こうした逆風を乗り越え「お〜いお茶」の価値を1人でも多くの生活者に知らしめ無糖茶飲料の流れをつくりだしていく。
「ファンの数を増やすことが売上につながり、飲用経験者を増やすことにフォーカスする。ローカルの方に当社や『お〜いお茶』について“知っていますか?”と聞いたときに“知っている”“飲んだことある”の返答が得られることを目指したい」と語る。
ファンづくりの第一歩として、村上氏が取り組むのは店頭での売り場のメンテナンスや試飲・サンプリングなどの「お〜いお茶」の認知拡大活動だ。
マーチャンダイザ―(店舗巡回員)とプロモーター(試飲・サンプリングの担い手)のそれぞれの職種で人員を確保し、店頭活動とサンプリングに注力していく。

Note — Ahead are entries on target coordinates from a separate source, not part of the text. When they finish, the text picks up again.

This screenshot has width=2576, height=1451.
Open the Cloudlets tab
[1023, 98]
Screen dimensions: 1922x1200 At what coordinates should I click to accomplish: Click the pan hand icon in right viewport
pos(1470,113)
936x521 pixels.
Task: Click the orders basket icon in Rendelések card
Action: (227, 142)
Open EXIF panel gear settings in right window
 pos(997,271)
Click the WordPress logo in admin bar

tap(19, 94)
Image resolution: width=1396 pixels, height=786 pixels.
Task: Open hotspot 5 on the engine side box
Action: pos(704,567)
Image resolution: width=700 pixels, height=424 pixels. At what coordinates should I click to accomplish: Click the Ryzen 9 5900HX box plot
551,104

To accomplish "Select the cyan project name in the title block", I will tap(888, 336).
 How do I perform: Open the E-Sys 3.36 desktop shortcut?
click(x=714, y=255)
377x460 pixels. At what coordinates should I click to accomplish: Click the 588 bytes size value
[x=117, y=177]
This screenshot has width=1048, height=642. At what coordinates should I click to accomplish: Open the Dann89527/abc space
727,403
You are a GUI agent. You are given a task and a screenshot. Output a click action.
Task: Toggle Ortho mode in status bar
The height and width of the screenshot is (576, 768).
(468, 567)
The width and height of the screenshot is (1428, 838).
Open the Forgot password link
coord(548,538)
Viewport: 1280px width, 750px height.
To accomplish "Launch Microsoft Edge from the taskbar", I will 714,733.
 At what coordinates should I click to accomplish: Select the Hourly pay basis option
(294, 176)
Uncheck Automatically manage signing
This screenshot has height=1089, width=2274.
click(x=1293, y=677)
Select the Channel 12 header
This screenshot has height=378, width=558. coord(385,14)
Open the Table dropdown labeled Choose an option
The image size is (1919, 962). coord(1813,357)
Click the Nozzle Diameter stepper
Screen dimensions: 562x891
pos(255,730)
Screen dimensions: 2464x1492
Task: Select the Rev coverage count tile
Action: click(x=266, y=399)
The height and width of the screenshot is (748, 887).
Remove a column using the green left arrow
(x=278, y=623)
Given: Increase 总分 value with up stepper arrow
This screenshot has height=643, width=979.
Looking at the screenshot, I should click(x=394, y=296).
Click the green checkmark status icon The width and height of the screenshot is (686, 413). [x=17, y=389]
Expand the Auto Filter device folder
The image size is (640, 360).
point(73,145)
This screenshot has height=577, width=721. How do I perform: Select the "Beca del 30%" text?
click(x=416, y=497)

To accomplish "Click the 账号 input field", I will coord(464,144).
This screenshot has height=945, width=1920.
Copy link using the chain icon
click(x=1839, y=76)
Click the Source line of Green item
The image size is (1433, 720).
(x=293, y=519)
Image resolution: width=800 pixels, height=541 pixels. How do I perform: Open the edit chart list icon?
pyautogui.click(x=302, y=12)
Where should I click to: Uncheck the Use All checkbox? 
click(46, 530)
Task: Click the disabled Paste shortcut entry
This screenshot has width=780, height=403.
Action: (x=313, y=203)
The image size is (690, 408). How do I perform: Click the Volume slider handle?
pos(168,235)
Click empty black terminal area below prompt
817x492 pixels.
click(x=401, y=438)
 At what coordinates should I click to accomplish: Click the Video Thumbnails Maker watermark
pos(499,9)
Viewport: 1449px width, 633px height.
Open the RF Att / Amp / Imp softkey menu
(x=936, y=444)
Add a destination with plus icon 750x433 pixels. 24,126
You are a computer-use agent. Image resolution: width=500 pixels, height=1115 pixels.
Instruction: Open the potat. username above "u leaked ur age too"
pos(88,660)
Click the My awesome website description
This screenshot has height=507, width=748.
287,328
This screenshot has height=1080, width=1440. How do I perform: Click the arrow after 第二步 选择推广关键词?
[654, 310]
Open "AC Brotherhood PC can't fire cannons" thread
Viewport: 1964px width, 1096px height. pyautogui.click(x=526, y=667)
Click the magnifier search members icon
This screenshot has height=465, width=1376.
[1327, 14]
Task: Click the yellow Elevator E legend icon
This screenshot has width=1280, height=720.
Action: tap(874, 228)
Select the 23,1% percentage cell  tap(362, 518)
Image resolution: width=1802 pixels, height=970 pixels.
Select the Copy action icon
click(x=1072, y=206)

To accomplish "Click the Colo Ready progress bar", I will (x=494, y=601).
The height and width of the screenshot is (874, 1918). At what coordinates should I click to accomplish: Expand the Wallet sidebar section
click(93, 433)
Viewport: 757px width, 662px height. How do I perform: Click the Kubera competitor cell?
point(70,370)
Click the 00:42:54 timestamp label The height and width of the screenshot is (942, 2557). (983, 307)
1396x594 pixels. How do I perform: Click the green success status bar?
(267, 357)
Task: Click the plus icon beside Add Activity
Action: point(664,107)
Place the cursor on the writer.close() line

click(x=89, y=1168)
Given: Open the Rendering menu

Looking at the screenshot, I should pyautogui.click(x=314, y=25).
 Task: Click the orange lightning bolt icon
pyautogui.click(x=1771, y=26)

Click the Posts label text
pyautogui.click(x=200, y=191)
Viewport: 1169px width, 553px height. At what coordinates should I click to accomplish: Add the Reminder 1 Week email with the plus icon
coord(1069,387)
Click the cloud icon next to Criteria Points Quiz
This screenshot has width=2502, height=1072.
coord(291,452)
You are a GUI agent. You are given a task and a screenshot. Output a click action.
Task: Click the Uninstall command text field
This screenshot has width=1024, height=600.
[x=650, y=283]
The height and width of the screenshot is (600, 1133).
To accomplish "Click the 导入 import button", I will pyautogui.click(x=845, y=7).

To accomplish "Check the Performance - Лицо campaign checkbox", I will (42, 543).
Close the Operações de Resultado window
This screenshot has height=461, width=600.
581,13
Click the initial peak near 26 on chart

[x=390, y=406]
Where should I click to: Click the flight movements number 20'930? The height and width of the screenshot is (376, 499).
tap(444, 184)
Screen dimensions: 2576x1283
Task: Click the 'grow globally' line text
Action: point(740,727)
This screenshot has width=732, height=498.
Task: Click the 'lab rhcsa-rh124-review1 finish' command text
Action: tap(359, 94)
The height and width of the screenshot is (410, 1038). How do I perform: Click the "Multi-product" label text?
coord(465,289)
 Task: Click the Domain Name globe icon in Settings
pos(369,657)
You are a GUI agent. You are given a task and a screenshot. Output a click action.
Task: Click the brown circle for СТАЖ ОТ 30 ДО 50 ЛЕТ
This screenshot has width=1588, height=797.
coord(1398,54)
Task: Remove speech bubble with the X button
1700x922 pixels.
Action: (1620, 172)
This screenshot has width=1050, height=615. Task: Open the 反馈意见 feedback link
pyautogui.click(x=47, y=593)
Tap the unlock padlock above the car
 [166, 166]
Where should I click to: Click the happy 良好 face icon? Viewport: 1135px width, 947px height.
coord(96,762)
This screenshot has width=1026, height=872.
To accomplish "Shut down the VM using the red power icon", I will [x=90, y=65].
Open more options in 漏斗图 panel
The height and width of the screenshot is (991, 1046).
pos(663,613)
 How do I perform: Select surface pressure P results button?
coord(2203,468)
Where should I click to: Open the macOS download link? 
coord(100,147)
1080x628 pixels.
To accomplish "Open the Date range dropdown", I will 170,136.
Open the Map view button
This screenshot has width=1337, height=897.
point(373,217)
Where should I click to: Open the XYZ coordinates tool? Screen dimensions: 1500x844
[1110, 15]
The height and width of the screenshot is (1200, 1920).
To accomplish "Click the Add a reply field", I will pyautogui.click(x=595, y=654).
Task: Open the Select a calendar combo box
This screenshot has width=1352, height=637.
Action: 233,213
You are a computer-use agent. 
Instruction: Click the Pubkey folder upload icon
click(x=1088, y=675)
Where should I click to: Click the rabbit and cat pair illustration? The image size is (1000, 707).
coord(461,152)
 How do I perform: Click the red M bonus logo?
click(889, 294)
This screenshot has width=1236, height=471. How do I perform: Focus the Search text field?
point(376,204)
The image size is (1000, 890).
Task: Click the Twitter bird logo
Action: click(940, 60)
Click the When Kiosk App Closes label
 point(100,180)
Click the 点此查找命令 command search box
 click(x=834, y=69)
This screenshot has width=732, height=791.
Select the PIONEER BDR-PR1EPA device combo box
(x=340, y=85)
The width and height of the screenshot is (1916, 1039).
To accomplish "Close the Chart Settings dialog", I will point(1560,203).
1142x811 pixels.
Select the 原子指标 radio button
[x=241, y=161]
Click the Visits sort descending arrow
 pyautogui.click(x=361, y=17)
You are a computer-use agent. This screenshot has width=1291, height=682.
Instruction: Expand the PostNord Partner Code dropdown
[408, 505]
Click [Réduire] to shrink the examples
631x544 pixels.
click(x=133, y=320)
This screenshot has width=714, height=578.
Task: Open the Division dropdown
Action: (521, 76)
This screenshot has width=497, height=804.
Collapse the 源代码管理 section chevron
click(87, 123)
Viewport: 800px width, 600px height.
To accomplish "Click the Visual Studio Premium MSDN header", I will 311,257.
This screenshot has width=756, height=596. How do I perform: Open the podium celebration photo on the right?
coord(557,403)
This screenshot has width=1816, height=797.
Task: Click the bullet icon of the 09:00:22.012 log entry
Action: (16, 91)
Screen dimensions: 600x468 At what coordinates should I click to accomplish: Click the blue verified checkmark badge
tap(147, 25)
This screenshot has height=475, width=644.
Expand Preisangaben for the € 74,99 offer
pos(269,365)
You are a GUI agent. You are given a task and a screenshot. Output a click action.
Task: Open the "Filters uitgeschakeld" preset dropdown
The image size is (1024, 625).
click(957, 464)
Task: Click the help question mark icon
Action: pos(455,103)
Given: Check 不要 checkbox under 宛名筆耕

「ベトナムに限らず東南アジアでは、リスティングフィー(商品掲載料)を払えば商品を棚に並べられる。ただし、そこから売れるようにするのはメーカーの仕事。マーチャンダイザ―の主な役目は、同じ棚でもアイラインの高さに並べることや列を増やすといった店頭活動にある。一方、プロモーターには直接、消費者とコミュニケーションして商品を飲んでいただく。この2つが上手くかみ合わないと売上につながらないと考えている」。
活動の拠点は、ホーチミンに集中する日系、及び現地系のモダントレード。市場の8割を占めるとされるパパママ・ストアなどの“ジェネラルトレード”にも踏み込む。
「現地に赴任するからには、ジェネラルトレードの大きなパイを獲りにいかないといけないが、商品を店舗に納品することがゴールではない。現地のお客様にどのように「お〜いお茶」の魅力を認知していただくかどのように配荷していくかを含めて考えていきたい」と述べる。
コミュニケーション活動は、市川團十郎白猿を起用したグローバル広告「日本には世界一のお茶がある」篇を活用するほかSNSでも発信していく。
SNSでの発信にあたっては「シンガポール、タイ、インドネシアなど周辺諸国の子会社と連携して手応えのあった施策や発信内容を共有していく」。
商品ラインアップとしては、ベトナムのお茶の生産量は世界6位に上ることから引き続き「お〜いお茶 緑茶」の500mlと1LPETPETに注力していく。
ベトナムは世界有数のお茶大国であるが、日本茶や緑茶飲料の競合商品は少ない。
「ベトナムで無糖のお茶をしっかり浸透させて、まずは認知していただく。ベトナムは人口が倍々の勢いで増加し、平均年齢は物凄く若いので、伸びしろがあると感じている」と期待を膨らませる。